Wine drinking gatherings or symposia (Greek: συμπόσιον, gathering of people who drink together) were of the utmost importance in the ancient Greek world. In a culture that did not have the means of entertainment that exist in modern societies, banquets functioned as a form of entertainment that played its own role in the daily life of the ancient Greeks during the Classical Period. More specifically, thanks to them, a literary genre was born based on events and discussions that took place at the symposia, with works such as Plato's The Symposium, Xenophon's The Symposium, and Plutarch's The Symposia. At the same time, a large part of artistic production is dedicated to these gatherings with representations adorning a multitude of vases.

The ancient banquet is in no way similar to today's wine-drinking gatherings as it was a ritual institution with its own rules and rituals. The most accurate definition of this type of entertainment is found in Plutarch's Morals; he described the banquet as an event to spend time with wine, which, guided by a pleasant social behaviour, ends in friendship (Plutarch&Nachstadt, 1971). Symposia served many purposes, however the one listed in Morals is the main one.

In the Spartan meals, as well as in Athens and Corinth, only men could participate in these gatherings (Flacelière, 2002). Free women were excluded from such gatherings, as was the case with all manifestations of political life. However, in representations of banquets, women appear who serve different purposes. They were not the spouses of the associates, but their main purpose is serving and entertaining the men.

Guests at a symposium drinking wine, attic kylix, Berlin State Museum, 500 B.C.

These banquets were the main manifestation of the ancient Greek socialization. They were attended by men from affluent families, who would eat and drink together, chat and have fun all along. They were held on the occasion of family celebrations, city celebrations, sports victories, poetry competitions, and the arrival or departure of a friend. However, very often, it was men of the aristocratic class which gathered to dine together. Most of the time, the host wrote on a sign the names of the guests and the day and time of the banquet. Then, a servant went to the homes of those who would participate in order to hand them the sign (Garland, 1998).

The banquets took place in a room called 'andron', or in public buildings (if they were organized by the city). The composers ate and drank, usually lying on couches in pairs and rarely in threes, leaning on their elbows and with their torsos upright or slightly sloping. Often, they would be supported by pillows or large headrests. The honorary seats were located next to the host, who could define the position of each composer. The tables were small and portable, one for each symposiast or one in front of each couch. The banquet space was small; seven to twelve couches, called anaklintra (Greek: ανάκλιντρα), were usually placed along the walls or in such a way that they were all on the same level and each man could see the others. Thus, they facilitated the immediacy in communication and discussion, which were key features of the symposium.
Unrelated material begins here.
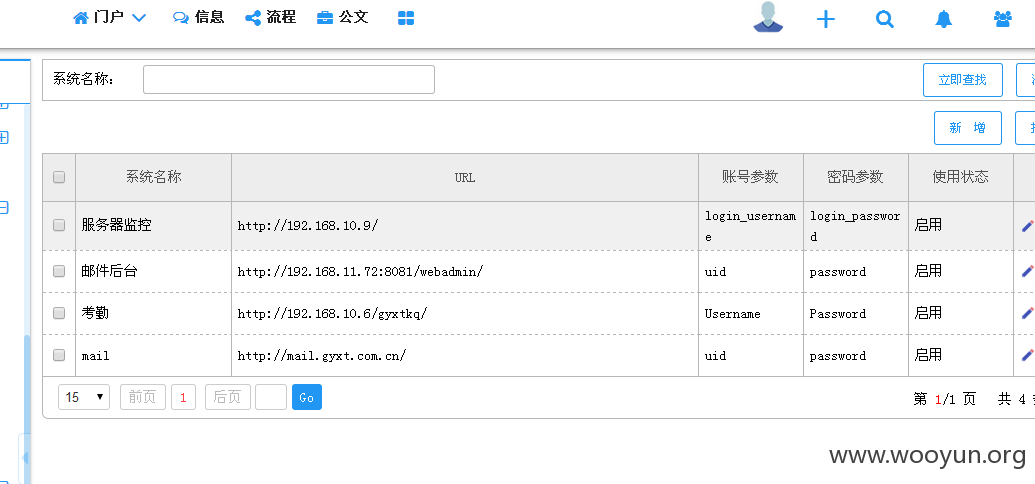Collapse the left sidebar with arrow handle

(24, 458)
Even the public banquet venues were not large.

An auletris (flautist) performs at a symposium, red-figure krater, Kunsthistorisches Museum, Vienna, 400 B.C.

As soon as the guests arrived at the house, where the banquet was to take place, they took off their shoes; the servants washed their feet and led them to the banquet hall. Symposiasts often wore wreaths of leaves or flowers and also wore ornaments on their chests. As soon as they took their places, the servants offered them wine and a basin (hernips) to wash their hands. Dinner began with the toast, a glass of aromatized wine, from which all the banqueters drank before the meal.

Some of the guests arrived after the dinner to participate only in the banquet itself, which began with honours to the gods (especially to Dionysus, the god of wine). The beginning of the ritual consisted of drinking a little wine and pouring a few drops; then, chanting the name of the god, for whom they then sang a hymn. A lottery was held to determine the leader of the banquet (symposium leader), who determined the ratio of wine and water to be poured into the crater and the number of glasses that each banqueter had to empty. If someone disobeyed the co-leader, he was obliged to execute a sentence; a funny feat.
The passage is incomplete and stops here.